Activated hepatic stellate cells secrete periostin to induce stem cell-like phenotype of residual hepatocellular carcinoma cells after heat treatment.

Some evidences show that residual tumor after thermal ablation will progress rapidly. However, its mechanisms remain unclear. Here, we assessed whether activated HSCs could regulate stem cell-like property of residual tumor after incomplete thermal ablation to promote tumor progression. Human HCC cell lines were exposed to sublethal heat treatment to simulate the peripheral zone of thermal ablation. After residual HCC cells were cultured with conditional medium (CM) from activated HSCs, parameters of the stem cell-like phenotypes were analyzed. Nude mice bearing heat-exposed residual HCC cells and HSCs were subjected to metformin treatment to thwarter tumor progression. CM from activated primary HSCs or LX-2 cells significantly induced the stem cell-like phenotypes of residual HCC cells after heat treatment.
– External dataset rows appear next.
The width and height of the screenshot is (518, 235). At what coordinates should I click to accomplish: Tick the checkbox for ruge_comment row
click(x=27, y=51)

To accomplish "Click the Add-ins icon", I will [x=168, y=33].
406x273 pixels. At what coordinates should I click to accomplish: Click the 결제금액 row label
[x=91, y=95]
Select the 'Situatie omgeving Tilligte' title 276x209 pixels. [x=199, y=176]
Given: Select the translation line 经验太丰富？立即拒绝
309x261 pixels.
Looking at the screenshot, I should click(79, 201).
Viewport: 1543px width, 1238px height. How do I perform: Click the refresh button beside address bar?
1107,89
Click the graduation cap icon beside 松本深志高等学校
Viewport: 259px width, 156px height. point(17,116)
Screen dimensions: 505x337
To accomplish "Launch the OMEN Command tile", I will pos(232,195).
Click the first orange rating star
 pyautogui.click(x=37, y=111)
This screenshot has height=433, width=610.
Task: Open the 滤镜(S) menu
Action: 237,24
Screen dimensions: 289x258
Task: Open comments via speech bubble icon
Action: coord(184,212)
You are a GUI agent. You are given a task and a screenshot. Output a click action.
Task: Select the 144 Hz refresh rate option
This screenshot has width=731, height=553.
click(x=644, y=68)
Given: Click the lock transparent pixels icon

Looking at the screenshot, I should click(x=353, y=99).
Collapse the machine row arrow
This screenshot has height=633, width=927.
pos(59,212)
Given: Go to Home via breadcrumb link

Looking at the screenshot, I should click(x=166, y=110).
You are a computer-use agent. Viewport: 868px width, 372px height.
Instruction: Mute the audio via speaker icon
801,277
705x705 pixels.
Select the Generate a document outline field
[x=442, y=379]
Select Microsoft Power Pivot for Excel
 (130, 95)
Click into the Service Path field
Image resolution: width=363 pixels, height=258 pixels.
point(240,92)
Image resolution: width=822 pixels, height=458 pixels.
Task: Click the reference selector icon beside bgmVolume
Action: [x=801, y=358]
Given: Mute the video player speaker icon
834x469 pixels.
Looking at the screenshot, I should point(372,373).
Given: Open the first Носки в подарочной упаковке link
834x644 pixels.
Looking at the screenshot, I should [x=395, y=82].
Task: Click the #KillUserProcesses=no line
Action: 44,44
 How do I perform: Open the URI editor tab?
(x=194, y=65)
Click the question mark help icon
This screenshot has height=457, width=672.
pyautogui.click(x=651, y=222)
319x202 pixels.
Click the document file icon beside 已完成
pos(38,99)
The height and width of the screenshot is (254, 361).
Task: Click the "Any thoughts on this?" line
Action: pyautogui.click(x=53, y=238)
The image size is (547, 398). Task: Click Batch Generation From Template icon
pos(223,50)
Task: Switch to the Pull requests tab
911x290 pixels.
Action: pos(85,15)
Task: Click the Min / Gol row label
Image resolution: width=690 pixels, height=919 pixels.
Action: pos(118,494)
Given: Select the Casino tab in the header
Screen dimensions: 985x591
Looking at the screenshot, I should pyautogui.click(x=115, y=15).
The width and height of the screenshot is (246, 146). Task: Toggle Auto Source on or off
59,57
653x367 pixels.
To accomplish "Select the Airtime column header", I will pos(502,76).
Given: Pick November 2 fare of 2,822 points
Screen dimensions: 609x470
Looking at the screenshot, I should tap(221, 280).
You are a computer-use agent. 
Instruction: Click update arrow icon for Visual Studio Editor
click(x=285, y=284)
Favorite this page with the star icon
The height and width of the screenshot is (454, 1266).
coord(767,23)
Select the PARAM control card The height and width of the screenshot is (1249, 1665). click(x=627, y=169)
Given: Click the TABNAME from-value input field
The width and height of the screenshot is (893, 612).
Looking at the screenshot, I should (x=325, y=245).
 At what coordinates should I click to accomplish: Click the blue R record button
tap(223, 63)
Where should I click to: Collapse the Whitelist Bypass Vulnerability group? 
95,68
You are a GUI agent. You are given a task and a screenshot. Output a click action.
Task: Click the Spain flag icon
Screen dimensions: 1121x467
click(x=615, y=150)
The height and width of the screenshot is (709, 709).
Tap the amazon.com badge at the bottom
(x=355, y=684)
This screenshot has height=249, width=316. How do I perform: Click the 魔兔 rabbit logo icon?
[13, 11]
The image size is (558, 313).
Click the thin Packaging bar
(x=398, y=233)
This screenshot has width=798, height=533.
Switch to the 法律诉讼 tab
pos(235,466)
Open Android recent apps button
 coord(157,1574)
These effects were significantly abrogated by neutralizing periostin (POSTN) in the CM. POSTN regulated the stemness of heat-exposed residual HCC cells via activation of integrin β1/AKT/GSK-3β/β-catenin/TCF4/Nanog signaling pathway. Metformin significantly inhibited in vivo progression of heat-exposed residual HCC via suppressing POSTN secretion and decreasing cancer stem cell marker expression. Our data propose a new mechanism of activated HSCs promoting the stemness traits of residual HCC cells after incomplete thermal ablation and suggest metformin as a potential drug to reverse this process.